→ **Instructions for the task**
Copy out every line of the data where the word "computer" is found.

________________________________________

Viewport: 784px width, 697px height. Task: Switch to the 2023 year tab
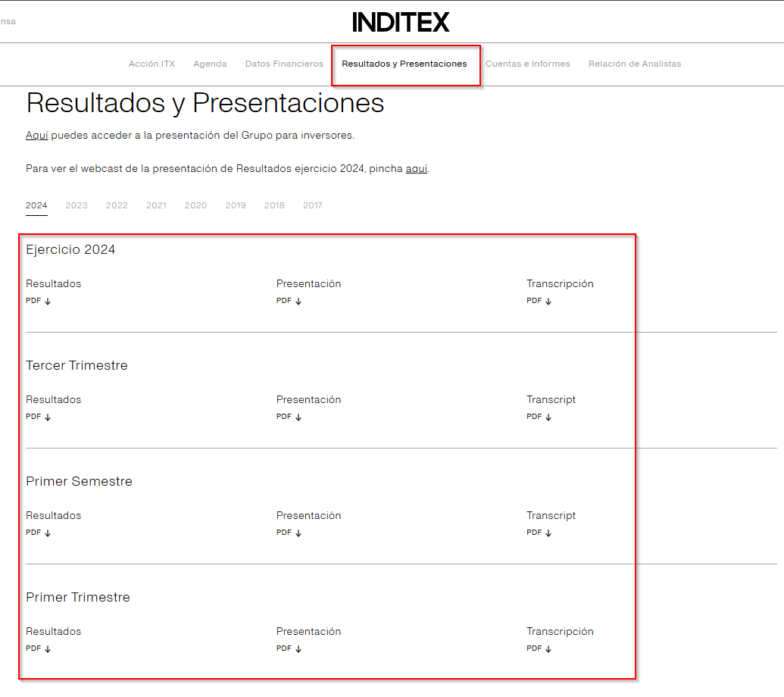coord(77,205)
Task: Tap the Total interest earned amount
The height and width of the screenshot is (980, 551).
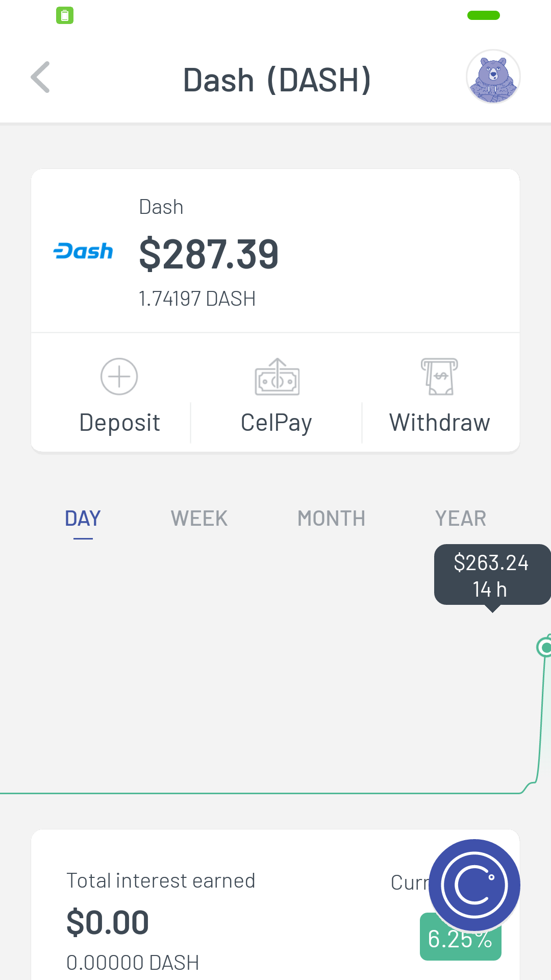Action: pos(108,923)
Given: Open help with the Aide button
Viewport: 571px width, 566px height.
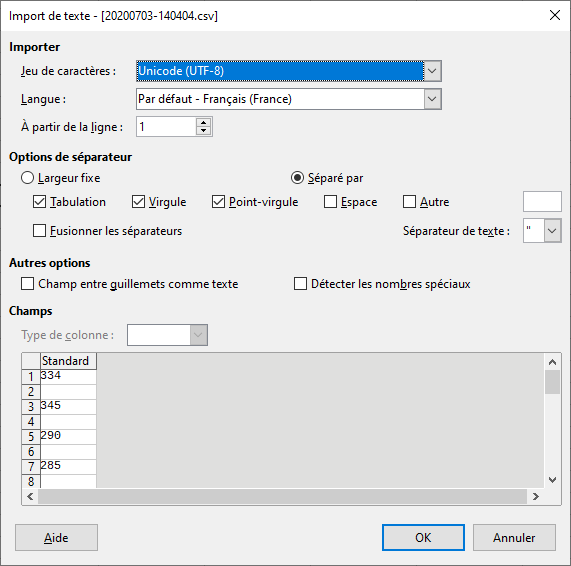Looking at the screenshot, I should (56, 538).
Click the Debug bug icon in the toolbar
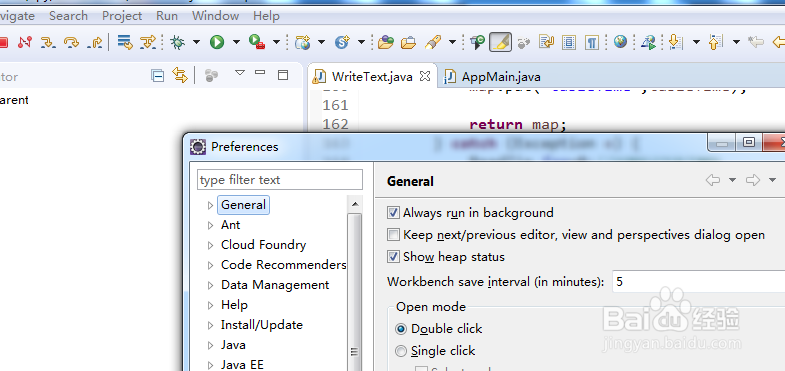The width and height of the screenshot is (785, 371). pyautogui.click(x=177, y=42)
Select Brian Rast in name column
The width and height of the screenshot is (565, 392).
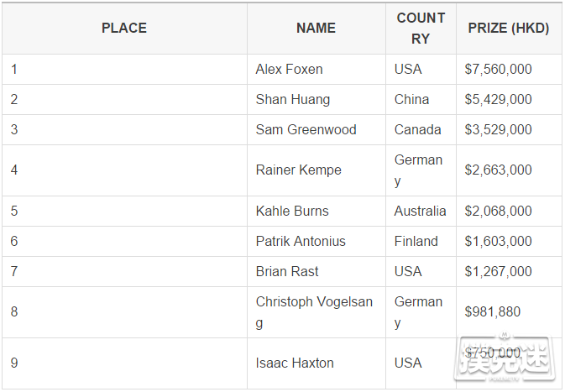click(x=287, y=272)
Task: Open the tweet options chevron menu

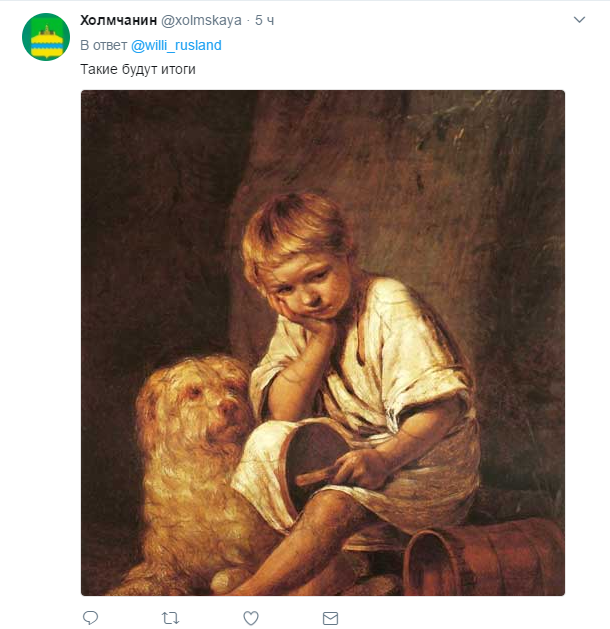Action: [580, 20]
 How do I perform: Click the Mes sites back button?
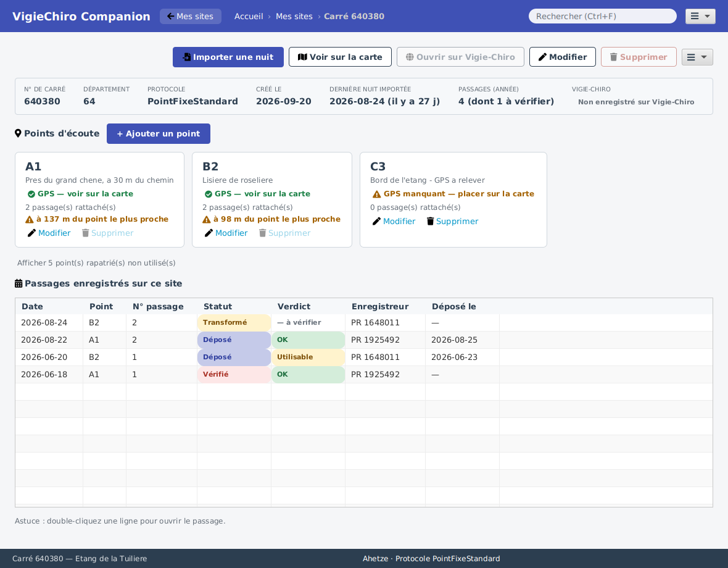191,16
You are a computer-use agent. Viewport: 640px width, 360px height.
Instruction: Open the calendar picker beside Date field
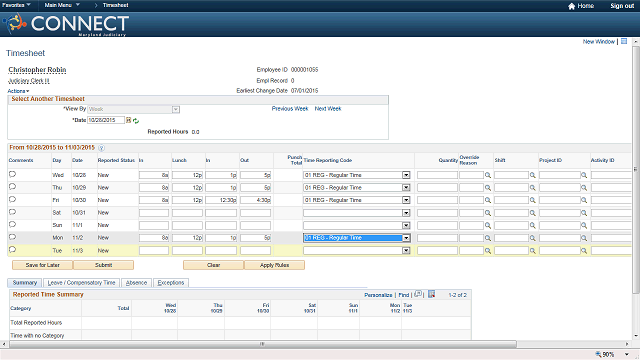click(128, 120)
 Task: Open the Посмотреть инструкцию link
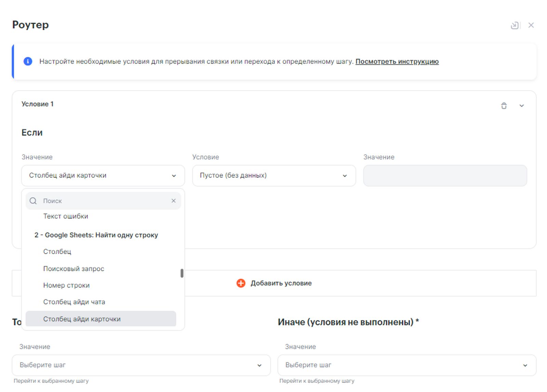point(397,61)
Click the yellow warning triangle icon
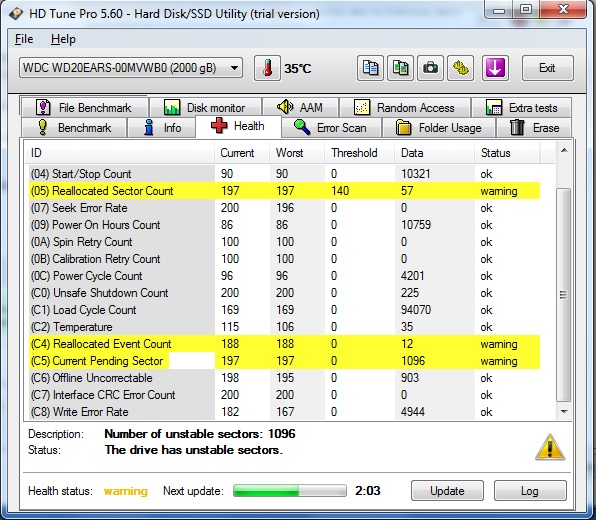The height and width of the screenshot is (520, 596). (x=550, y=447)
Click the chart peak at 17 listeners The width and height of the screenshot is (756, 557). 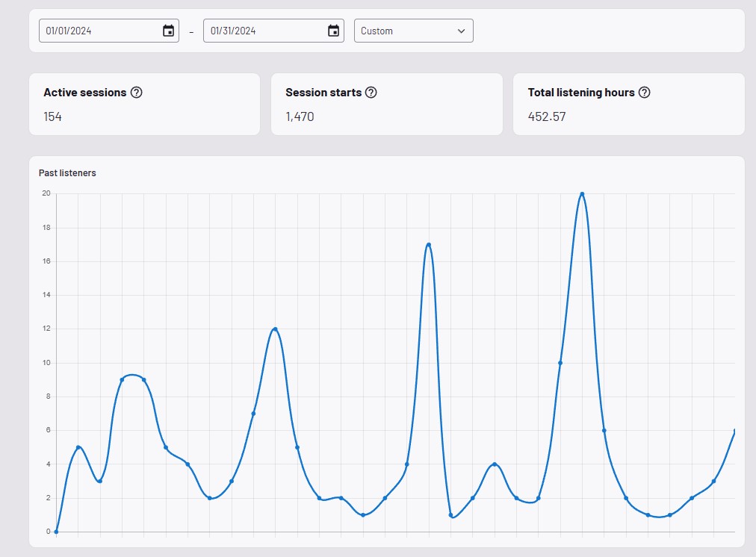[428, 245]

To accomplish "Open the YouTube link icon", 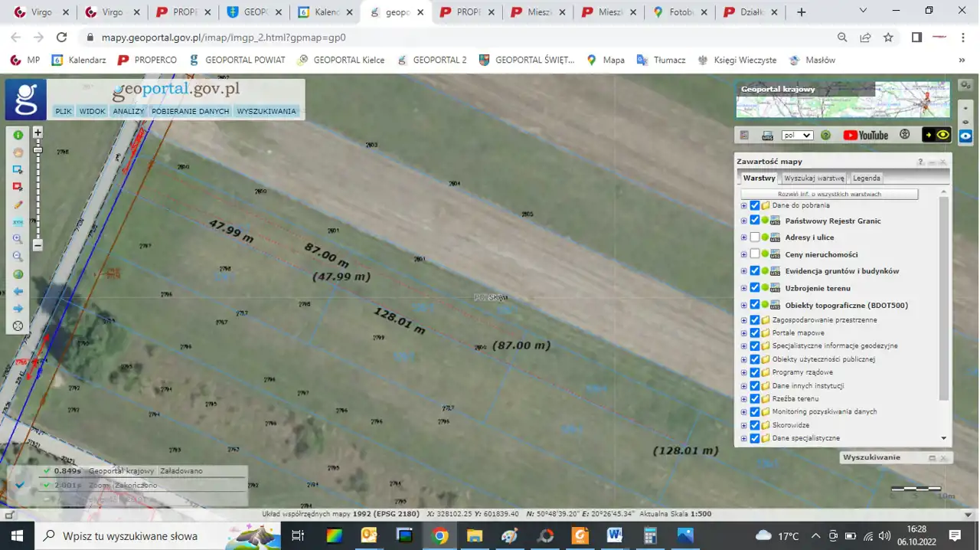I will pos(865,136).
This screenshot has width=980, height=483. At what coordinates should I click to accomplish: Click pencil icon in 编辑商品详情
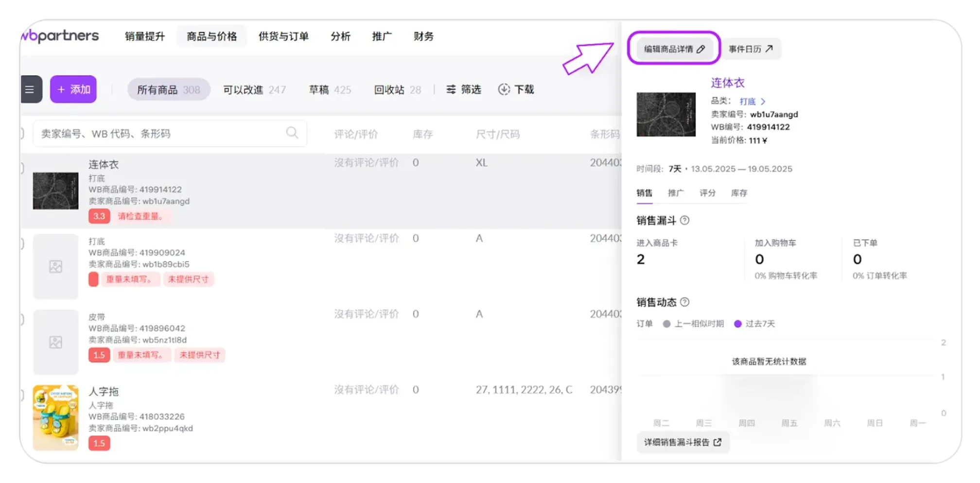[x=700, y=49]
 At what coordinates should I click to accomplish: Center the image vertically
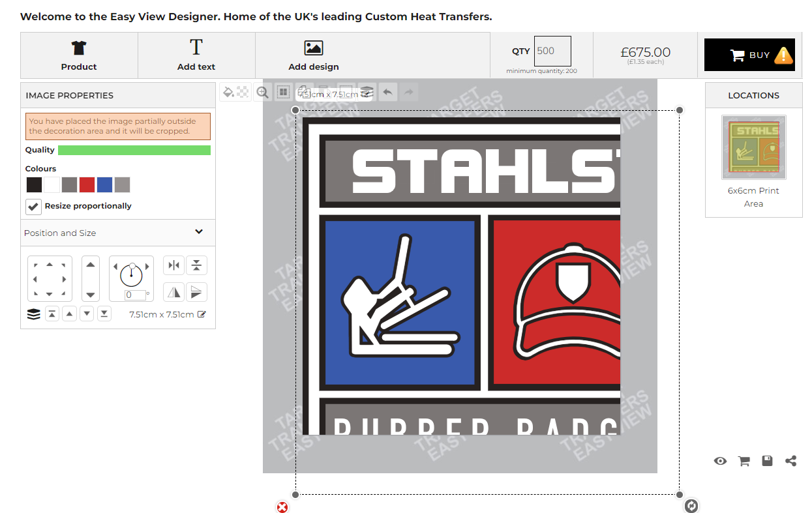click(x=196, y=265)
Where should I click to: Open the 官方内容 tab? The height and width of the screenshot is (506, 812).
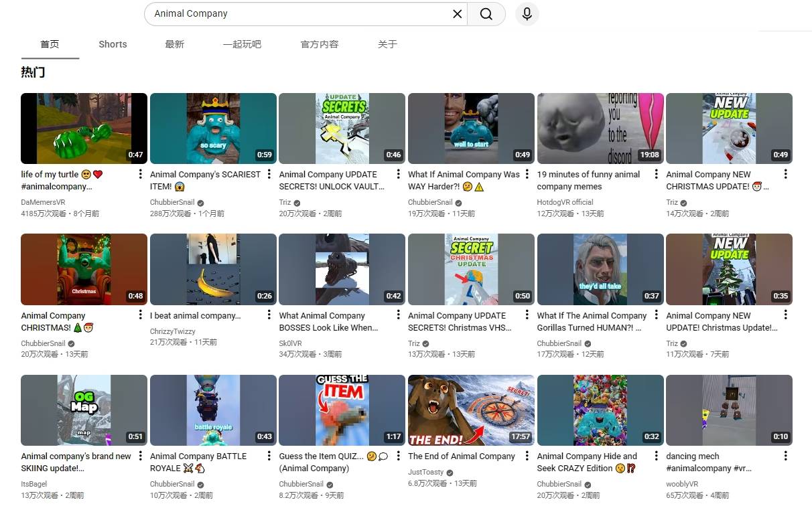point(320,44)
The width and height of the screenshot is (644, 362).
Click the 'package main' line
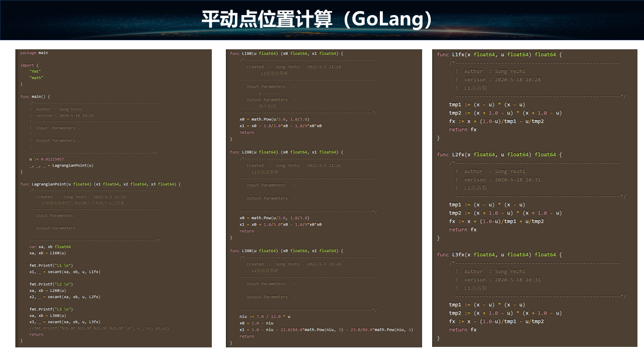pyautogui.click(x=34, y=53)
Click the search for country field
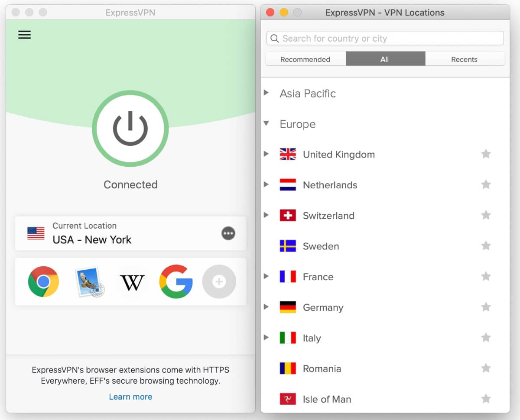 pyautogui.click(x=385, y=39)
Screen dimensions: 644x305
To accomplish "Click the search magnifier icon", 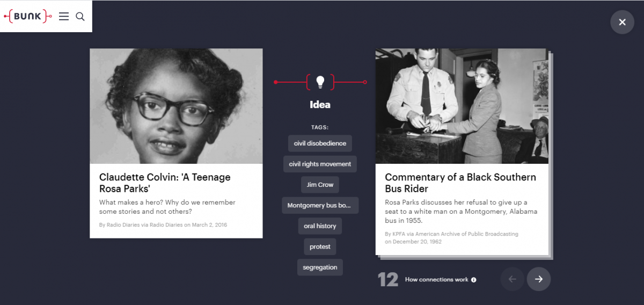I will click(x=80, y=16).
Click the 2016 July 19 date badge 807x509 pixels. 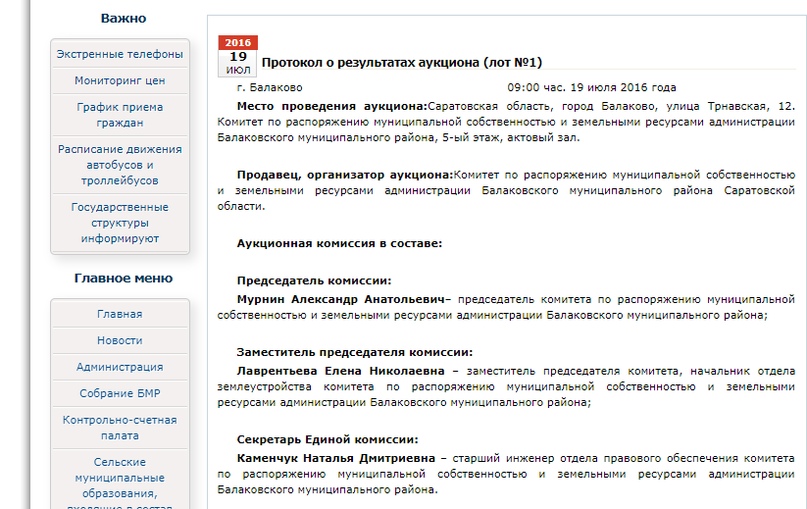237,57
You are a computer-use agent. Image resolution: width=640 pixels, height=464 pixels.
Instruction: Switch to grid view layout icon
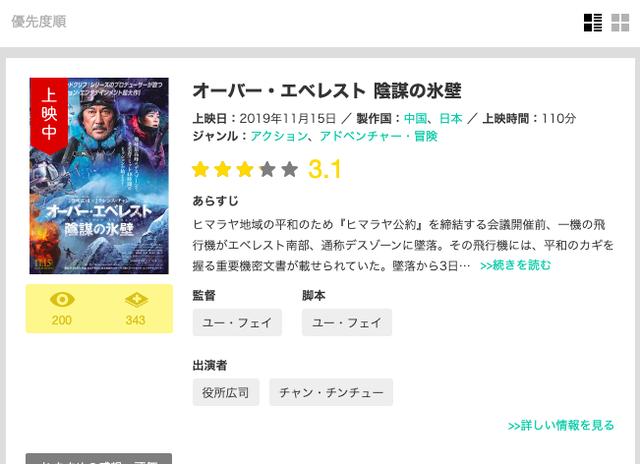pyautogui.click(x=620, y=22)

________________________________________

→ **Solution to this problem**
You are a computer-use agent. Viewport: 640px width, 360px height.
You are a computer-use agent. Image resolution: width=640 pixels, height=464 pixels.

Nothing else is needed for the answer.